I'm also interested to know -- and maybe another pointer is in order here -- which systems are most amenable to user tuning after the Auto-EQ is complete.

Thanks to all.

JGM
post #11 of 14
Thread Starter 
Quote:
Originally Posted by Alan P View Post

You say that your room "sucks bass" - no amount of audio EQ can get rid of bass nulls caused by the room itself.

I'm not sure I completely follow - how are room effects functionally different from speaker non-linearities? If the EQ system is analyzing and compensating using a microphone, it would seem that both issues should be helped.

I'm not talking about a standing-wave type "null", I don't think, but an imbalance in mid-bass due to the shape of the room. And I don't expect an EQ system do do the physically impossible, but it would be nice to have some control beyond bass and treble dials.
post #12 of 14
Quote:
Originally Posted by JGM View Post

Well, from the responses so far (including the links Kilian kindly provided) as well as some additional searching. I gather that the answer to my original question (has there been any good head-to-head comparison (quantitative and/or qualitative) on the current versions of these features) is a resounding NO.
I don't know how current the versions were, but there has been a study that was presumably very carefully done, by Sean Olive of Harmon Int'l, and it's here. Looking at the chart at the beginning of the article, you'll see the bottom line right away, and you'll notice that one of the systems tested much worse than the others. Just try to avoid that one.
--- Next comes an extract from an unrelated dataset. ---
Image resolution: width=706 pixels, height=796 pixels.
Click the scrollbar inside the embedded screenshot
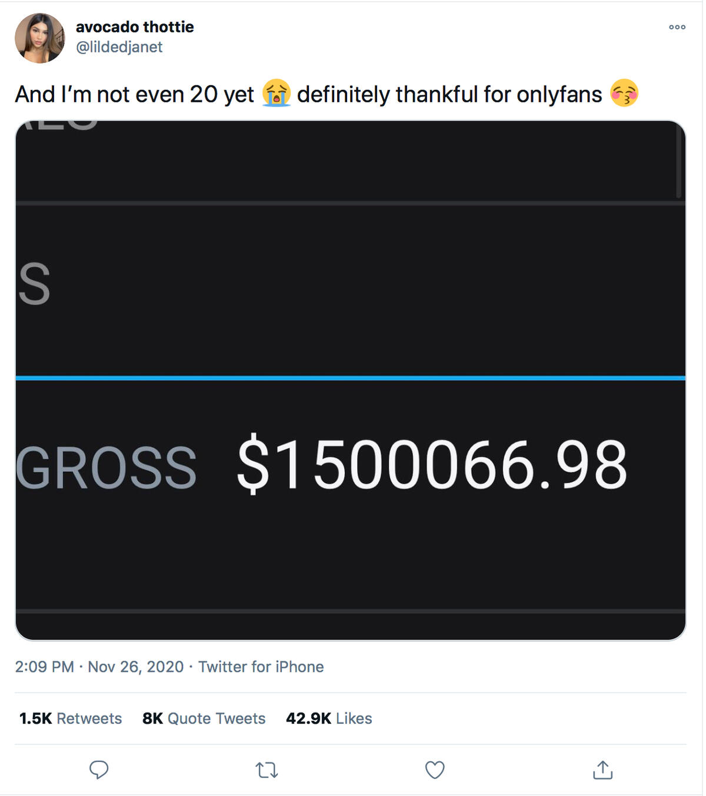click(678, 162)
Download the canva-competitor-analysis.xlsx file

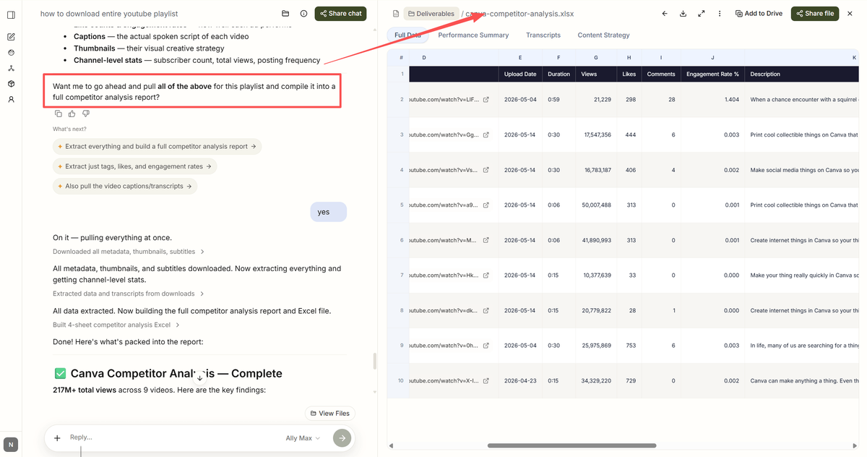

By the way, I just used a receiver with Audyssey for two years, after using MCACC with several Pioneer receivers, and my preference is MCACC.
post #13 of 14
Thread Starter 
Quote:
Originally Posted by GregLee View Post

I don't know how current the versions were, but there has been a study that was presumably very carefully done, by Sean Olive of Harmon Int'l, and it's here. Looking at the chart at the beginning of the article, you'll see the bottom line right away, and you'll notice that one of the systems tested much worse than the others. Just try to avoid that one.

If only it were possible. Note this from the article: The identities of the products associated with the results are not relevant for the purpose of this article. Moreover this was a comparison of multiple 5-figure standalone EQ systems which may or may not have any useful relationship with anything integrated into HT receivers.

This is, however, pretty much exactly the experiment I'd like to see with Audessy vs. YPAO vs. MCACC -enabled receivers.

JGM
post #14 of 14
The issue may be? You would also be testing every other element of the AVR with different models / manufacturers using the variouis EQ systems.....


Be hard just to test the eq system itself.


I am surprised it hasn't been done though.


In the end? I'm not sure the difference should or could really make or break the avr's overall performance in any given room.